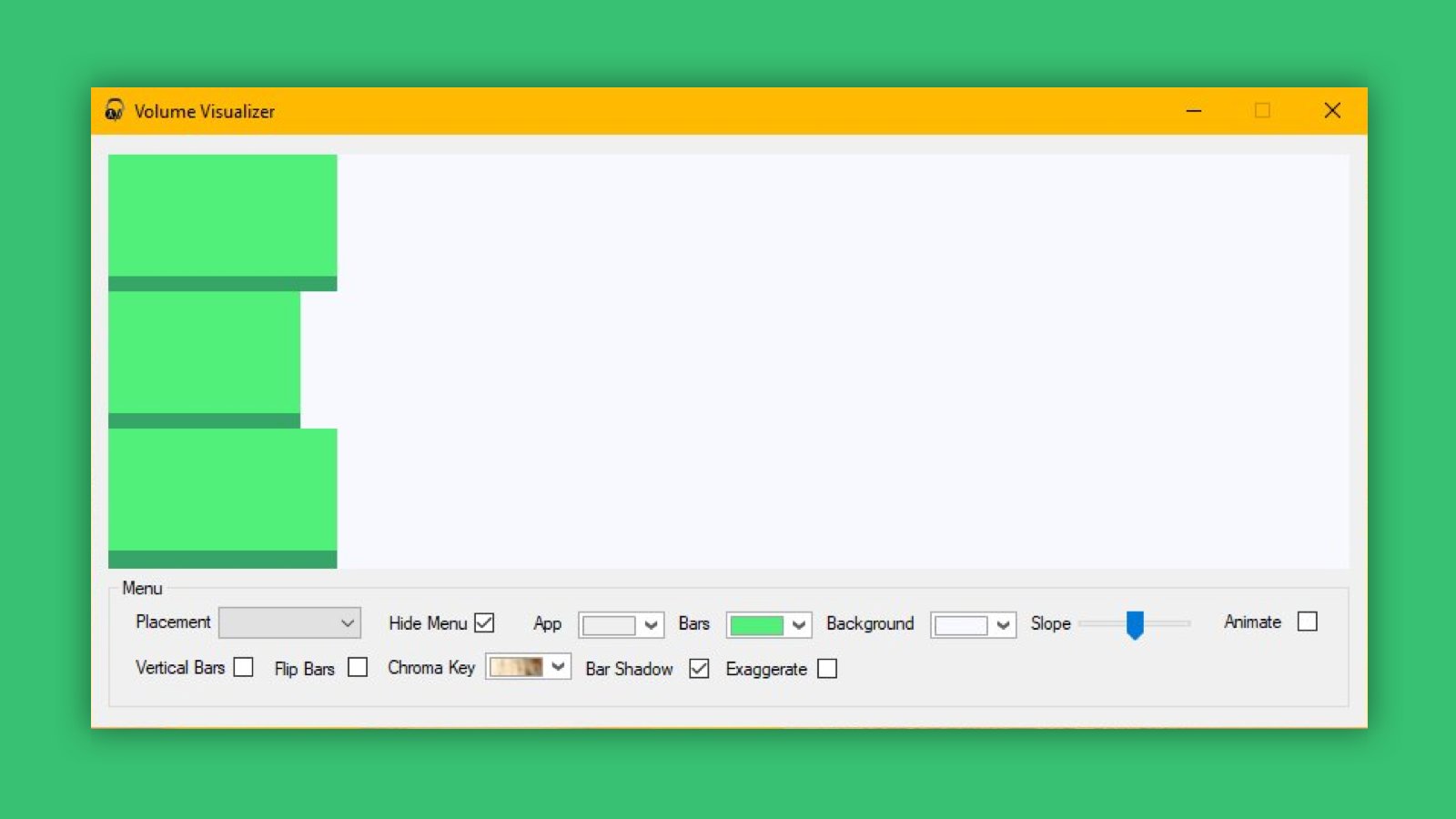The image size is (1456, 819).
Task: Click the Volume Visualizer headphones icon
Action: [x=113, y=111]
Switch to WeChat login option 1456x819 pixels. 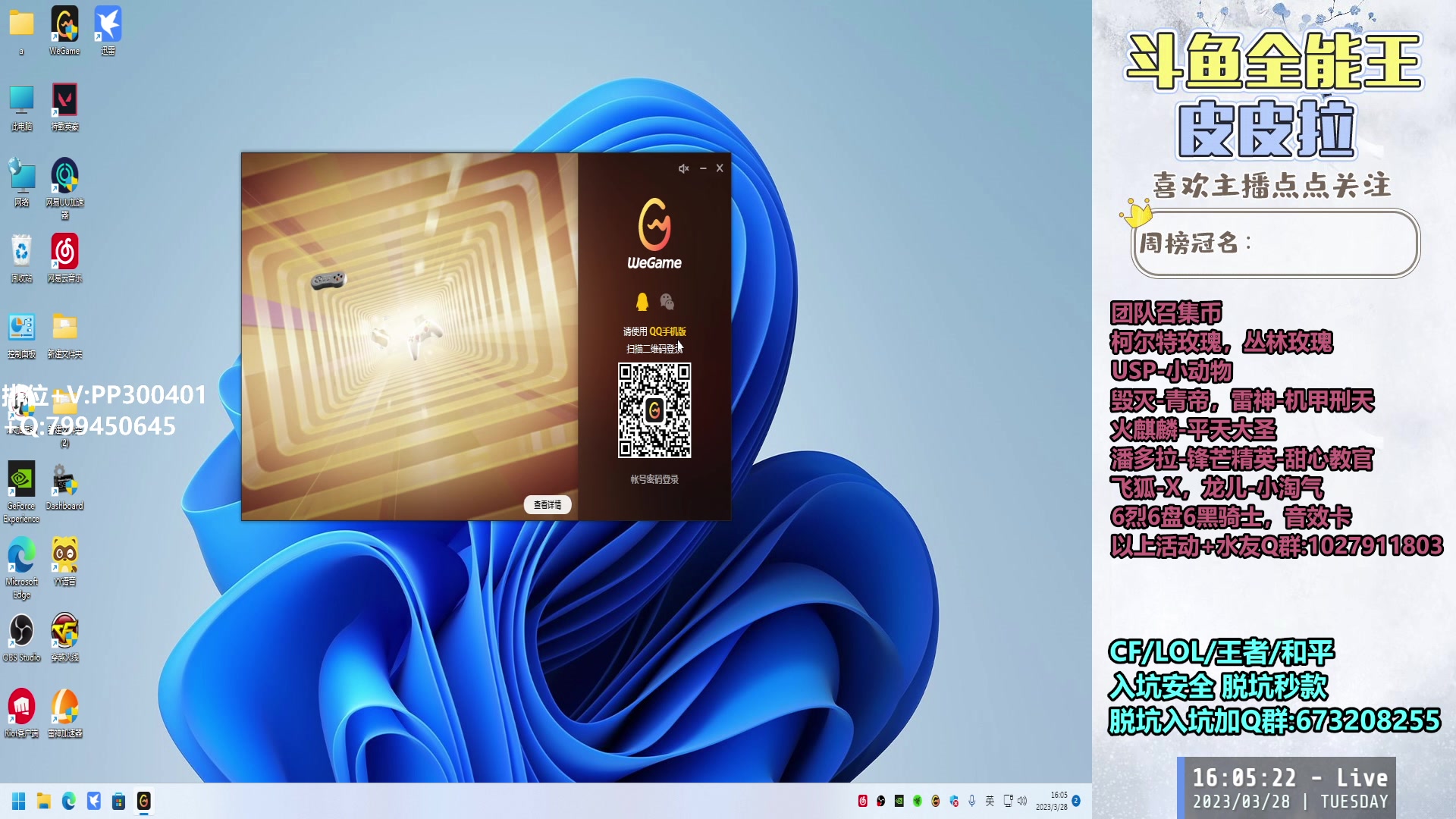coord(667,302)
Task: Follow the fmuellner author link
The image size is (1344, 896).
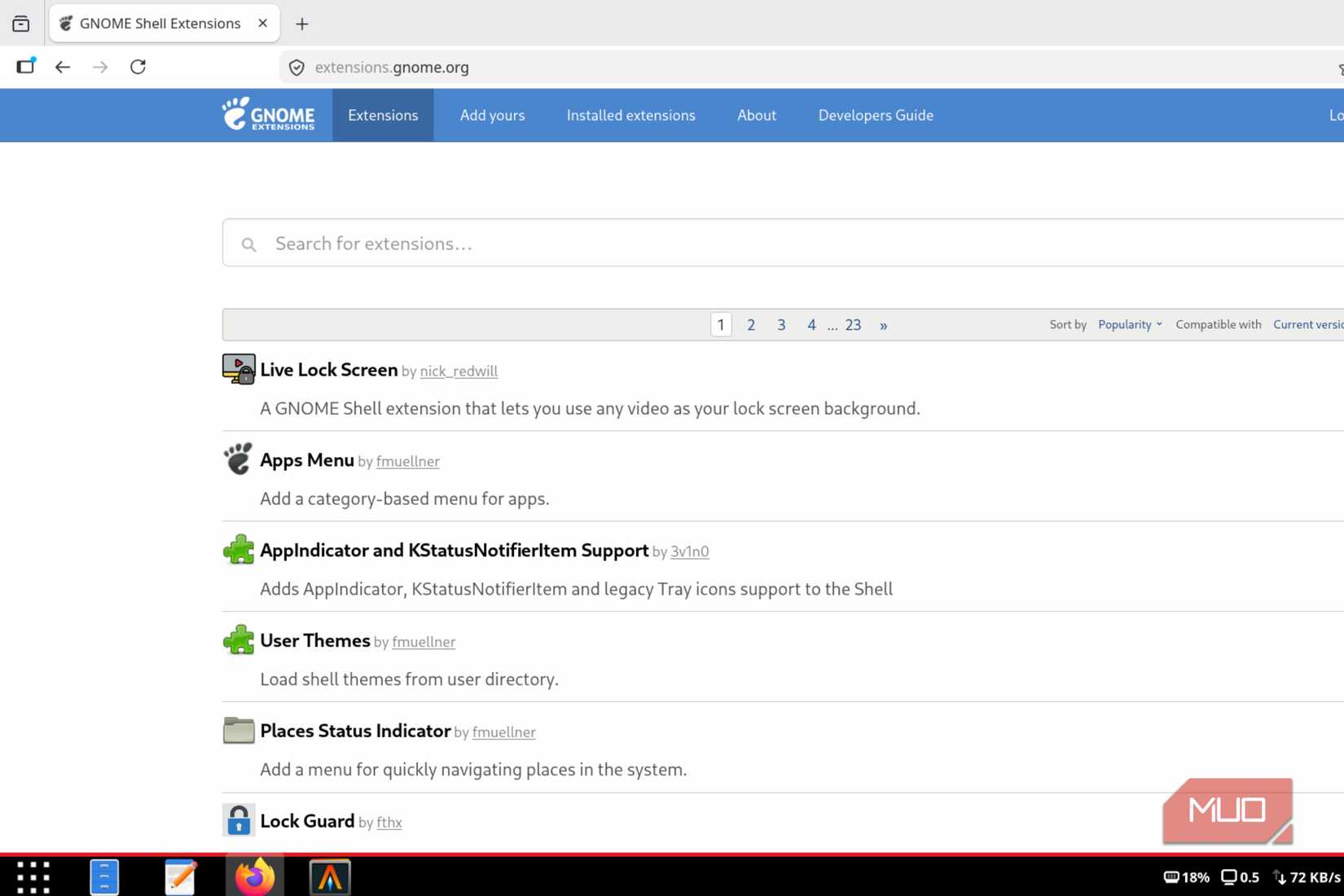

## [Task objective]
Which lines run from the one holding "Task: Follow the fmuellner author link" through the end of the records? Reproduce them word for word, both ends included, with no pictures.

## [Completed task]
Task: Follow the fmuellner author link
The image size is (1344, 896).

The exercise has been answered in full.